Selected passage Block Start

Facebook went public via an Initial Public Offering (IPO) on 18 May 2012. It raised $16 billion, making it the third largest IPO in US history at the time.
What Was Facebook IPO Price?
Facebook’s IPO price was $38 a share. Despite high expectations, it closed its first trading session at just $38.23 a share.
Who Underwrote Facebook IPO?
The lead underwriters for Facebook’s IPO were Morgan Stanley, JP Morgan and Goldman Sachs, with 28 other banks names as underwriters in the IPO.
What Stock Exchange Is Facebook Listed On?
Facebook, now Meta Platforms, is listed on the Nasdaq and trades under the ticker symbol META (having previously traded under FB). The Nasdaq is open Monday-Friday, 09:30-16:00 New York time.
Does Meta Pay Dividends?
Meta Platforms pays dividends on a quarterly basis, having made its first distribution in 2024. At the time of writing, 8 December 2025, its most recent quarterly dividend was $0.525 per share.

Selected passage Block End

Check your understanding
[1] In one to three sentences, explain why the text on Facebook's IPO calls the offering the third largest in US history at the time.
[2] Please change the text on Facebook's IPO from "Meta Platforms pays" up to and including "was $0.525 per share.", replacing "distribution" with "payout".
The listing that comes next is from a different source than the text on Facebook's IPO.

Data listing Block Start

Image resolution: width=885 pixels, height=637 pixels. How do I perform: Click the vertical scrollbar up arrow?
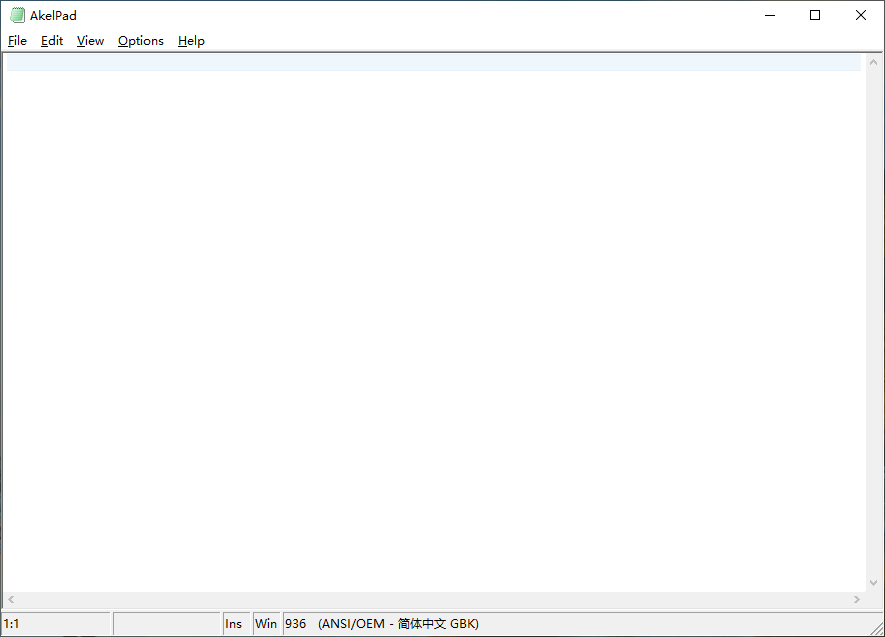click(873, 62)
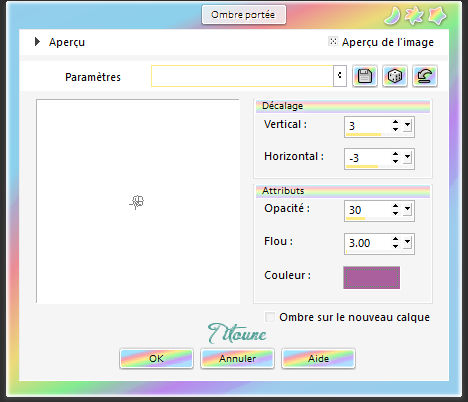Enable Ombre sur le nouveau calque
This screenshot has width=468, height=402.
270,317
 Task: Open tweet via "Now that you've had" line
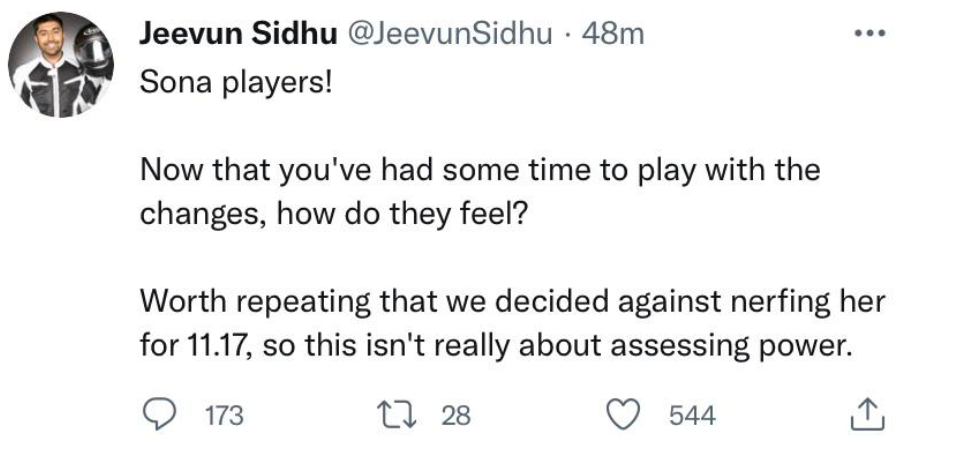tap(480, 170)
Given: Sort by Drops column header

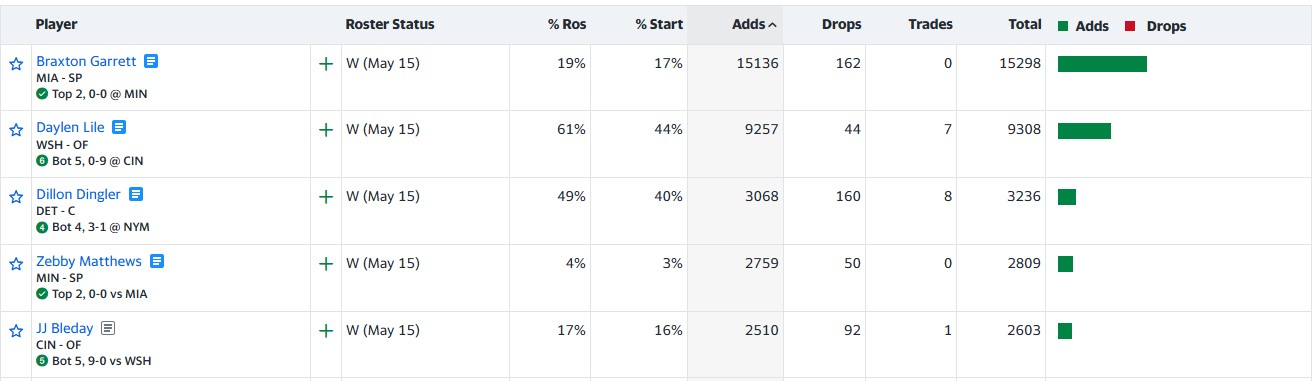Looking at the screenshot, I should 841,25.
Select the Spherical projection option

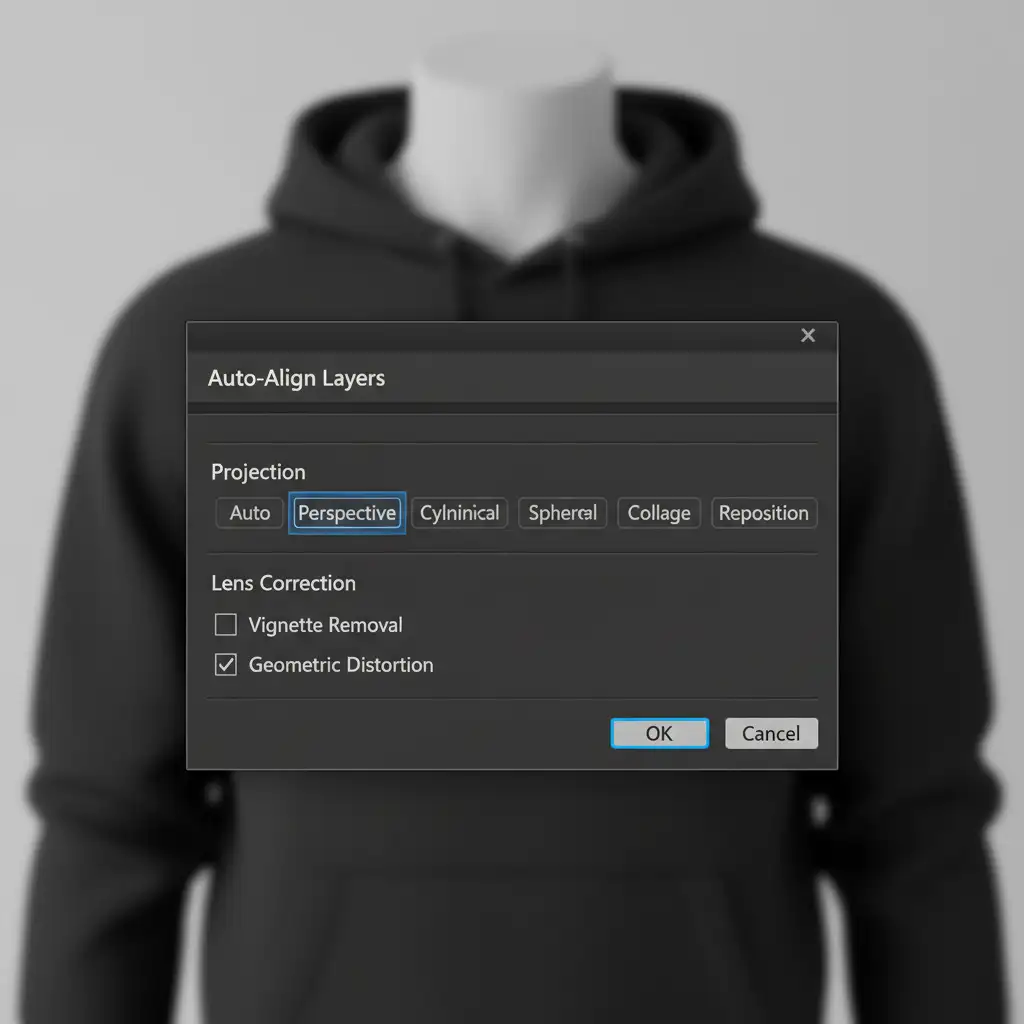[x=562, y=513]
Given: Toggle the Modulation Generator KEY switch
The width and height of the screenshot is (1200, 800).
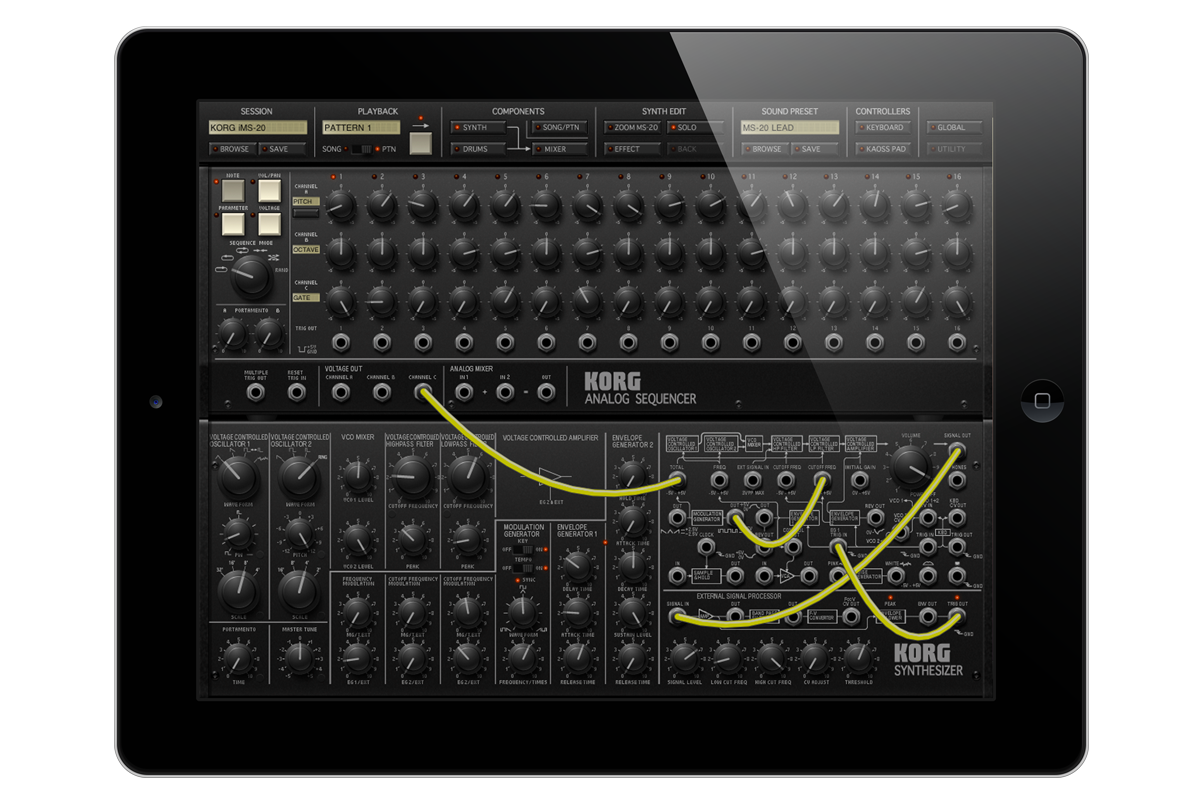Looking at the screenshot, I should coord(523,549).
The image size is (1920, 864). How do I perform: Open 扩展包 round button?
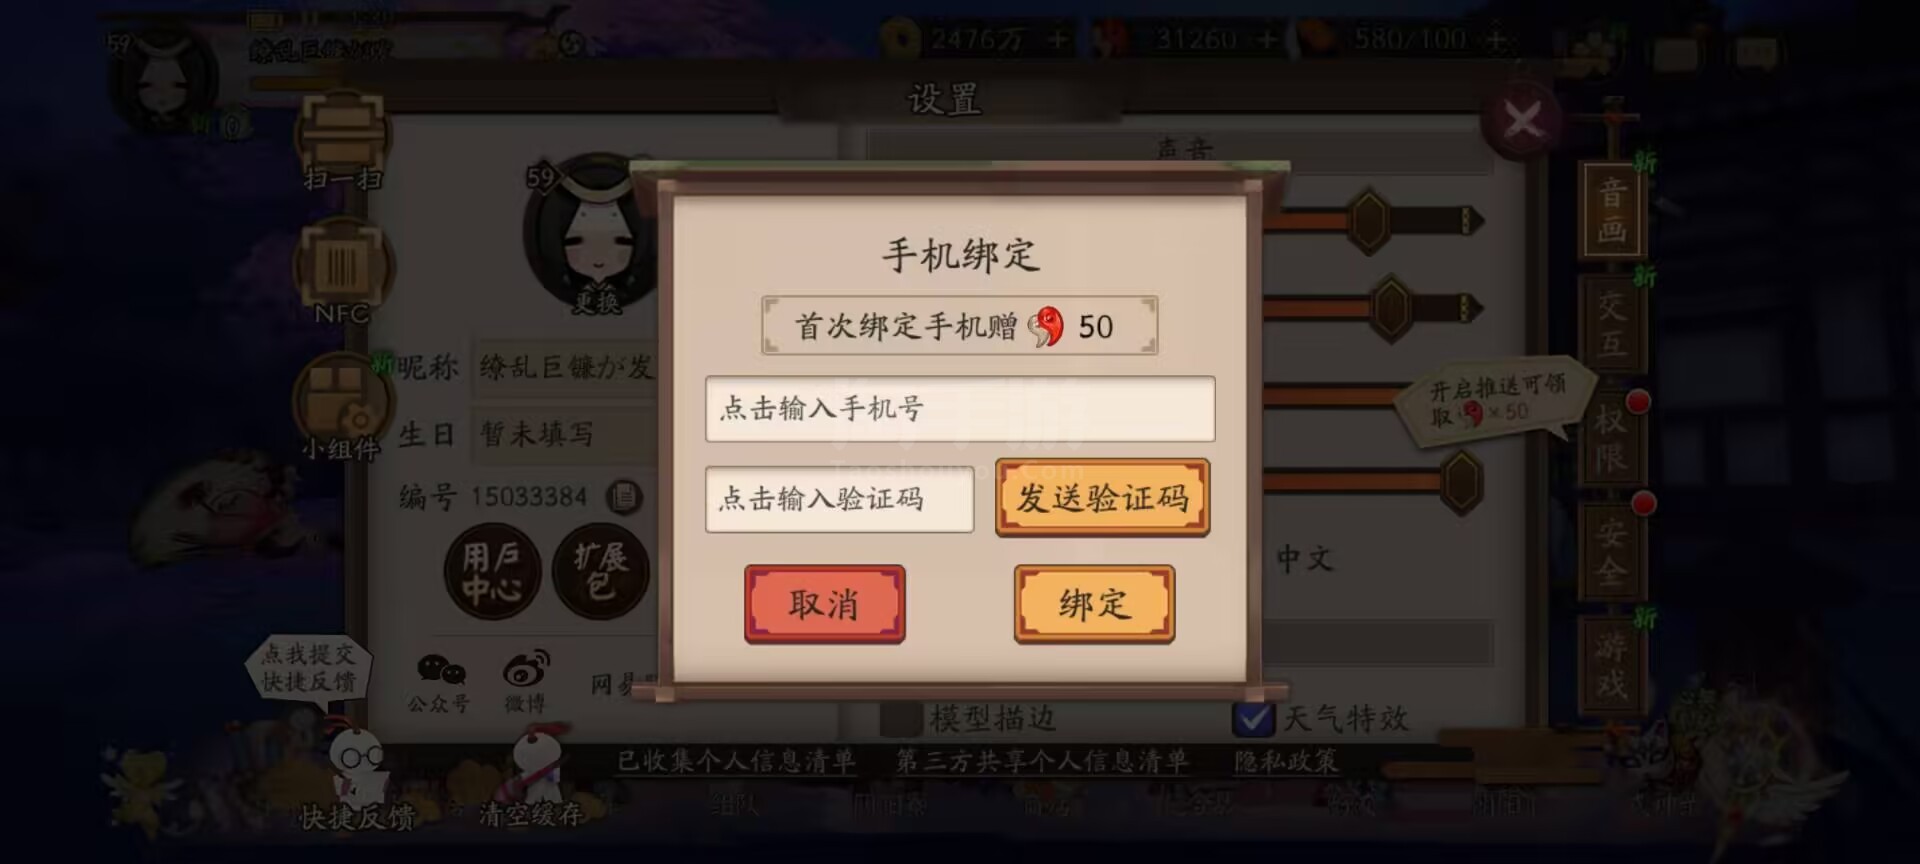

Data listing Block End

Answers to each task
[1] When Facebook went public on 18 May 2012, the IPO raised $16 billion. That amount made it the third largest IPO in US history at the time.

[2]
Meta Platforms pays dividends on a quarterly basis, having made its first payout in 2024. At the time of writing, 8 December 2025, its most recent quarterly dividend was $0.525 per share.